|AUTHOR: Jason J. Roque, MS, CFP®, APMA®, AWMA® |
TITLE: Investment Adviser Rep – CCO
TAGS: S&P 500, Stagflation, Debt Ceiling, Jobs
S&P 500 crossed 4,000 points last Thursday. The number is insignificant, but does the growth have meaning?
The trading week opened consistently in the red. Led mainly by a margin call on a large family office for $20B. The event calls to light a hole in the communication between prime brokerages regarding client account holdings.
Markets hovered mildly in the red all day. They ended there with very little change. House prices rose an exceptional 12% over the year ending January. Also, CB consumer confidence rose to 109.7, the highest level since March of last year. This data was not enough to get the markets off the mat.
The S&P 500 managed to rise 0.5% on Wednesday. Aided by ADP payroll data that showed slower than expected job adds. They were substantial, just not as great as expected. This eased some inflationary concerns. Additionally, details around an infrastructure package may have had an impact on shares.
A growth rally ensued on Thursday (this week’s Friday), as interest rates softened. This strength was very encouraging as we move into the weekend with investors wanting to be long the market. Even with growth leadership, the S&P 500 managed to close above 4,000 points for the first time ever.

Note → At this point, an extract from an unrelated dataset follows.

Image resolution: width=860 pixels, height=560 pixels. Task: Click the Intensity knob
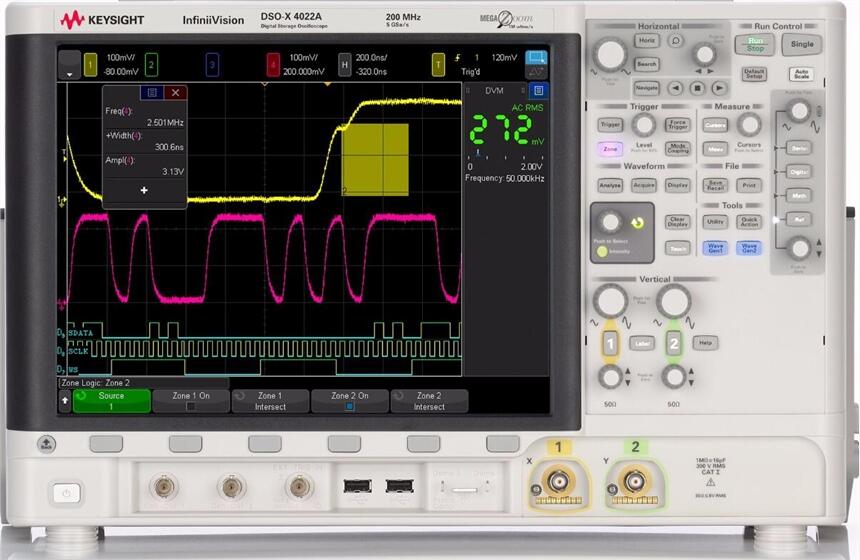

The buy trend to close the week was more meaningful than usual. While the markets were closed on Friday, the government was not. They still released the all-important Jobs report on Friday. A report that drives trading every month upon its release. The buy trend indicated investors thought it was going to be good, but not that good, fending off inflation concerns. This should send a buy signal into the start of this week as well.